How sad that from a long way off these two
Did not surprise each other’s ghosts,
One sailing lawns, the other ocean storms,
Strike up a conversation out of single simple words,
Alarms repeated and re-echoed, and so make up a life
From halves which separated long before the oceans rolled
Still sought each other, but in different towns.
Un-met and doomed they went their ways
To never greet or make mere summer comment
On her attic mothball or his sea-dog days.
Death would not stop for her,
Yet White graves yawned for him,
Each loved one half of that which, grim, enticed and beckoned,
Yet neither reckoned it as half a life for each;
With sudden reach they might have found
Each other and in meld and fuse and fusion
Then beheld between the two, two halves of loving Life,
And so made one!
Two halves of sun
To burn away two halves of misery and night,
Two souls with sight instead of tapping
Long after midnight souls skinned blind with frost,
Lost minds turned round-about to flesh,
Instead of lonely flesh, for lack of company,
Alone with mind.
But, then, imagine, what does happen when some ghost
Of quiet passes and in passing nudges silence?

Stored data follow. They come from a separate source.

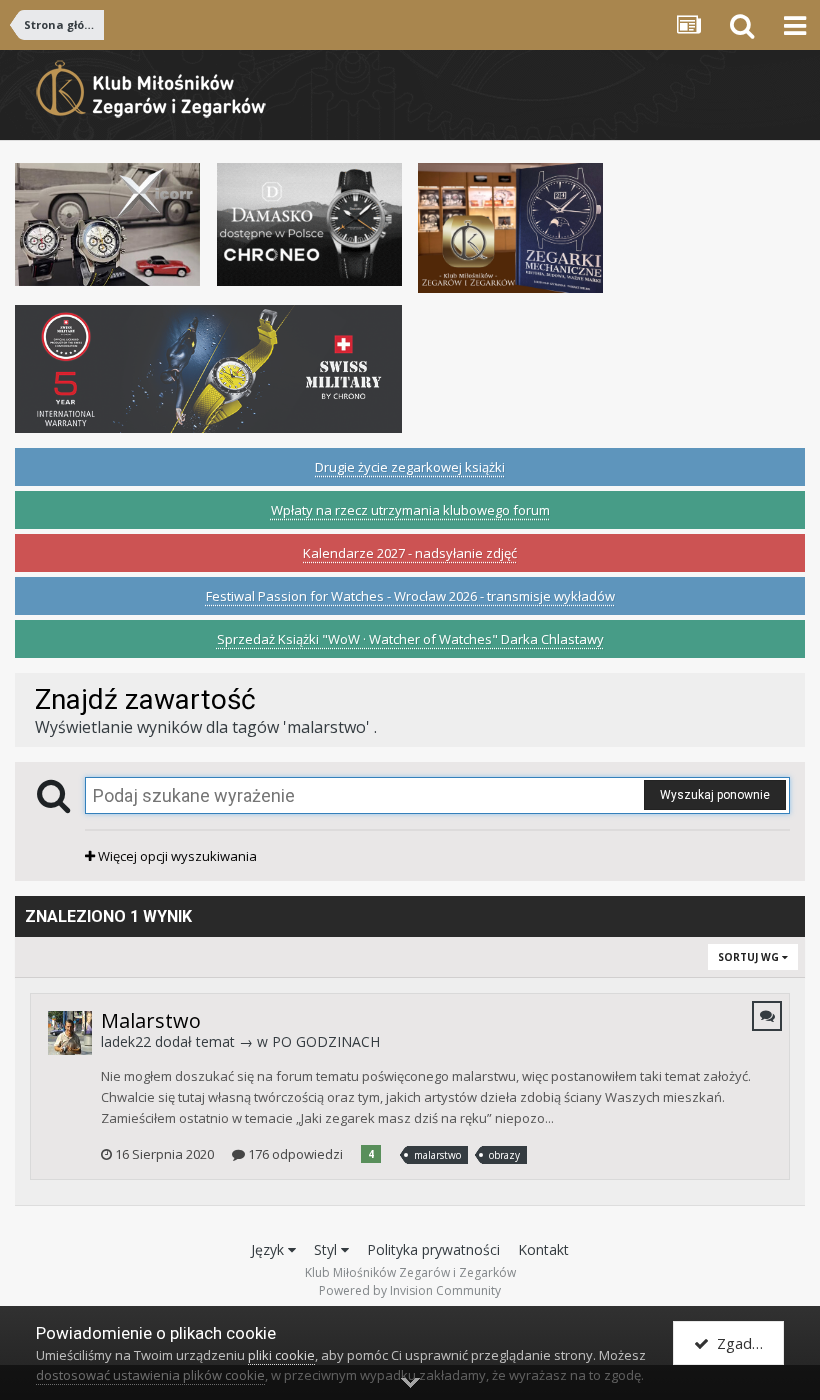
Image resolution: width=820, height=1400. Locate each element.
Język (269, 1249)
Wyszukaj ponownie (715, 795)
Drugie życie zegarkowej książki (410, 467)
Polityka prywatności (433, 1249)
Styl (327, 1249)
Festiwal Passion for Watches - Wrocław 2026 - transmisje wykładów (410, 596)
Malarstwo (151, 1020)
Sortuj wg (750, 957)
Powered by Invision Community (410, 1290)
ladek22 (126, 1041)
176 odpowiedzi (294, 1154)
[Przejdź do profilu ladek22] (70, 1033)
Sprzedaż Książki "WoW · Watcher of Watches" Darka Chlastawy (410, 639)
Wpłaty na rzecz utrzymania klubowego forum (410, 510)
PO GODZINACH (326, 1041)
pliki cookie (281, 1355)
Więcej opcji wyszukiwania (176, 856)
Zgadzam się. (747, 1343)
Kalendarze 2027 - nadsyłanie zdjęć (410, 553)
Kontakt (543, 1249)
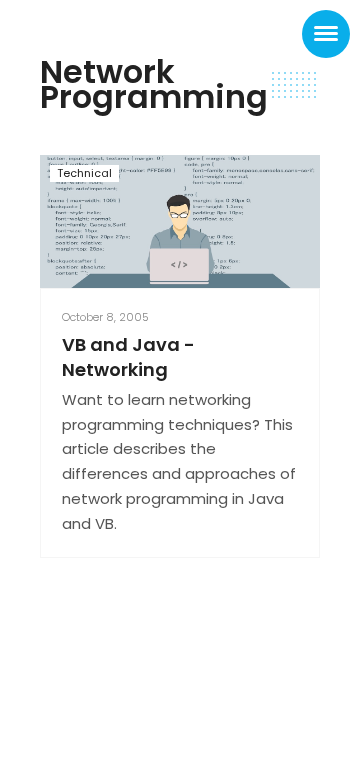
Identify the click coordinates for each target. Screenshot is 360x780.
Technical (84, 173)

Does his silence know her vibrant quiet there
All drifting on the walk with leaves and dust?
It must. Or so the old religions say.
Thus forests know themselves and know the fall
Of their own timbers dropping in the unseen,
And so non-existent, wood;
Such things should hear themselves
And feel, record, and ridge them in their souls—
And yet … ?
I really wonder if some night by chance
Old Herman and that lost and somehow always old dear Emily
Out late and walked five hundred miles in dreams
Might not have made some lone collision
At a crossroads where the moon was lamp
And trees were winter sentry to their soft encounter there.

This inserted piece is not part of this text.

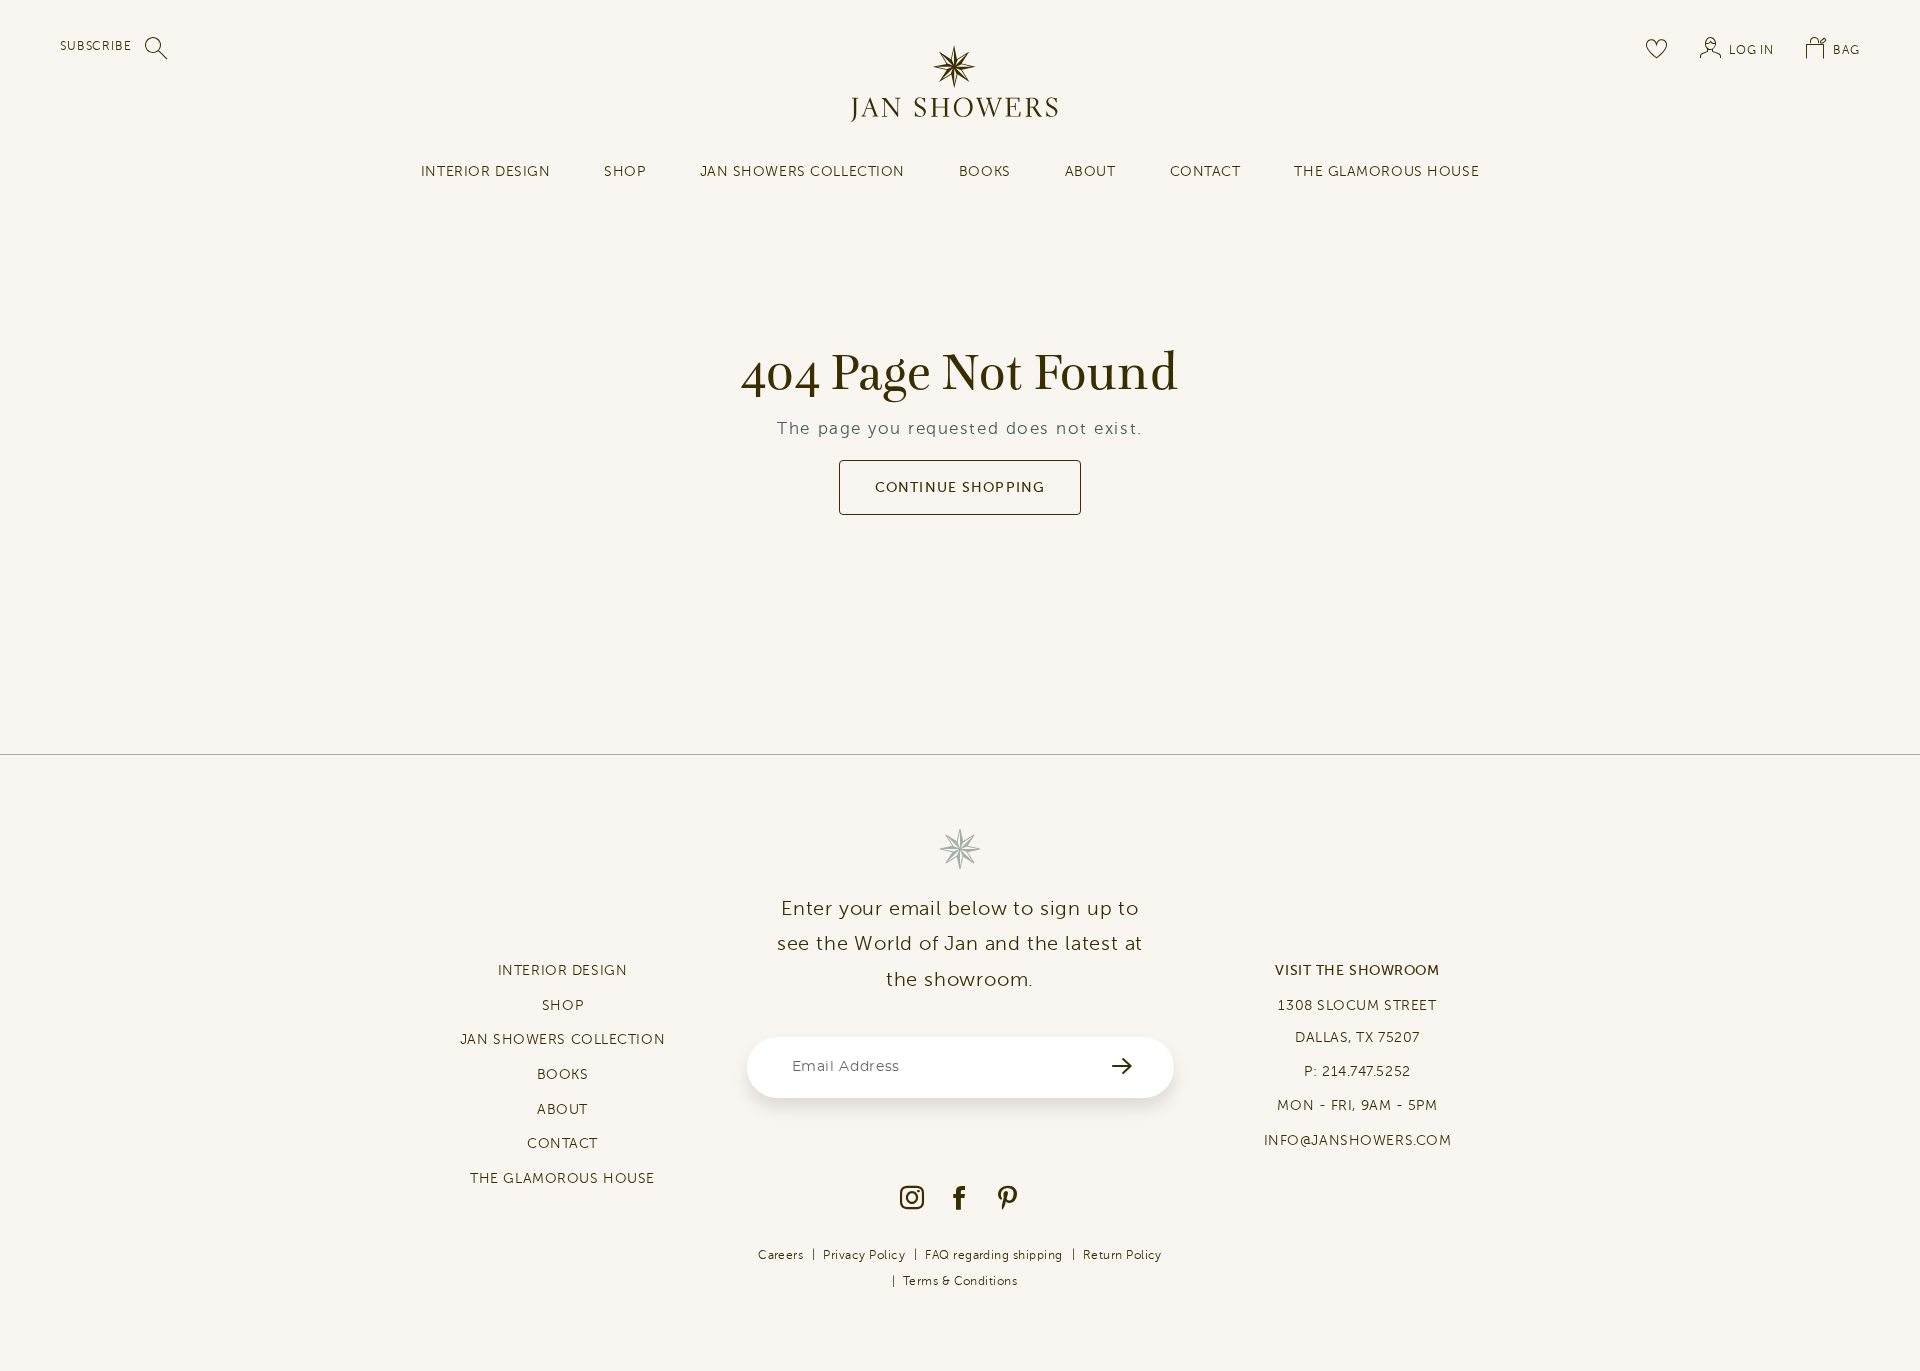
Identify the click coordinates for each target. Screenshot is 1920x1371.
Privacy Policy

One pale gaze finds the other,
One blind hand stutters forth to reach and touch the air,
His wry hand comes the other way,
So frail the night wind trembles it,
Both shake as candles shake their fires
When old time turns ashuttle in its sleep.
The houses keep their shutters down.
The moon expires. The sidewalk ghosts remain
And, touching palms, at last walk almost but not quite
Arm in arm, soul hungering soul, away, away
Toward loss of midnight, toward gain of fog and mist
And day.
So walk they round the buried town all night.

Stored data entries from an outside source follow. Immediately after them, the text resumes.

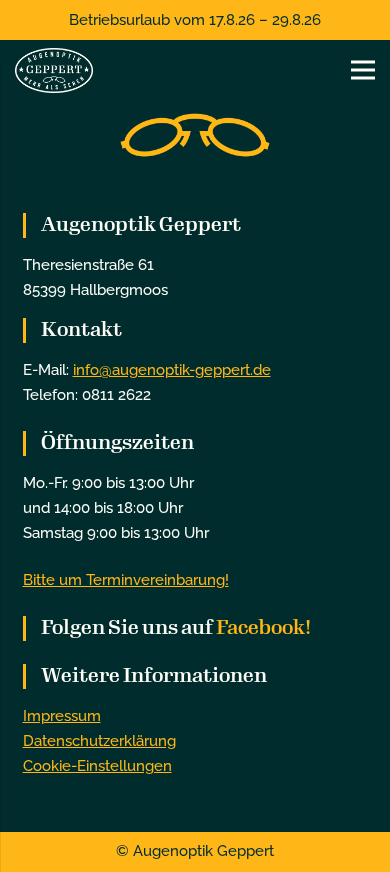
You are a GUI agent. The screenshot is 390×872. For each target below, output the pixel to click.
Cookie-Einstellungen (97, 766)
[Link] (54, 70)
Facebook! (263, 627)
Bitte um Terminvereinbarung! (126, 580)
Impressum (62, 716)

Seeing their spectral shadows in the cold shop window glass,
Bleak mariner and odd mothball closet attic maiden lass.
No word they speak, nor whisper, nor does breath
Escape their nostrils, but they share
A strange new sense of being, everywhere they wander, go.
No thought, no word is said of dining,
Yet in the middle of a midnight pond of grass they do
Toss down their souls
And bring some wild thing up that writhes and gasps
And dances in their arms and is all shining.
Then on through night the love-drunk strangers browse
And in conniption clovers do their fevers douse.